Source: Video-Oasis: Rethinking Evaluation of Video Understanding

Why Video Benchmarks Mislead
Video-Oasis addresses a central measurement problem in video understanding: high benchmark scores do not necessarily show that a Video-LLM has understood a video. The paper argues that performance can come from linguistic priors, audio cues, transcript reliance, static context, or single-frame perception rather than grounded spatio-temporal reasoning. This concern matters because modern Video-LLMs are expected to handle fine-grained dynamics and long-form reasoning, yet benchmarks may mix genuinely video-native questions with items solvable without watching temporal evidence. The authors frame video understanding as requiring dependencies that distinguish video from text or images, including temporal continuity, causal interaction, and multi-event narratives. Their motivation is not to add another leaderboard, but to clarify what existing leaderboards are actually measuring.

Video-Oasis Enters
Video-Oasis is proposed as a sustainable diagnostic suite for auditing existing video understanding benchmarks rather than as a new benchmark dataset. Its design centers on three axes: visual-dependency tests, temporal-dependency tests, and ambiguity verification. For visual dependency, the suite removes or abstracts raw visual evidence through Blind, Audio, and Summary probes, testing whether a question can be answered from the prompt alone, from transcribed audio, or from interval-based captions. For temporal dependency, the suite perturbs or removes temporal order to identify samples that do not require reasoning over time. For ambiguity, the paper uses human-in-the-loop inspection to identify annotation problems that arise from the complexity of video data.

The Shortcut Trap
The paper’s large-scale audit spans 14 diverse benchmarks, covering tasks from perception to reasoning and video durations ranging from seconds to hours. Video-Oasis defines a shortcut ratio as the proportion of benchmark samples solvable without visual or temporal dependency. The headline result is that 55% of existing benchmark samples are solvable without visual input or temporal context, indicating that many evaluations contain substantial non-video shortcuts. The paper also reports that benchmarks with higher shortcut prevalence tend to show higher reported accuracy, suggesting that leaderboard gains can be inflated by samples that do not require robust video understanding. This finding reframes benchmark performance as a mixture of genuine spatio-temporal capability and exploitable dataset structure.

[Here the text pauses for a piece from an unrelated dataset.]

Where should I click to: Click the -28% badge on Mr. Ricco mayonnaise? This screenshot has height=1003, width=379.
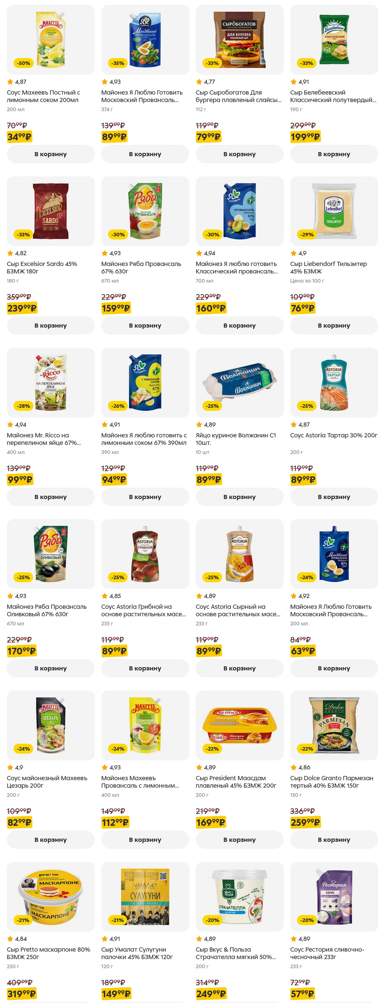(23, 406)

When Shortcuts Are Removed
After filtering shortcut-solvable samples, Video-Oasis distills the remaining items into video-native challenges that more directly test temporal continuity, causal interaction, and multi-event narratives. On these distilled challenges, state-of-the-art models cited by the paper perform only marginally above random guessing. This performance drop is central to the paper’s argument because it shows that current Video-LLMs remain weak when superficial pathways are removed. The result also challenges the interpretation of rapid progress on existing benchmarks, especially when gains may come from language reasoning, memorized knowledge, transcript use, or static visual evidence. Video-Oasis therefore positions video-native evaluation as a stricter test of whether models can integrate perception with temporal reasoning.

What the Audit Teaches
The paper’s broader implication is that future video benchmarks should be constructed and audited around shared criteria for visual and temporal grounding. Video-Oasis extends prior benchmark-auditing work such as EgoTempo, Cambrian-S, and Apollo by jointly examining visual dependency, temporal dependency, and ambiguity across a wider evaluation scope. The inclusion of cross-model consensus and manual verification is intended to make shortcut identification more reliable than a single automatic probe. The authors argue that benchmark creators should filter shortcut-solvable cases, verify ambiguity, and preserve video-specific dependencies before treating a dataset as evidence of video understanding. The resulting practical guideline is that evaluation should reward models for grounded spatio-temporal reasoning, not for exploiting linguistic bias, audio transcripts, or isolated frames.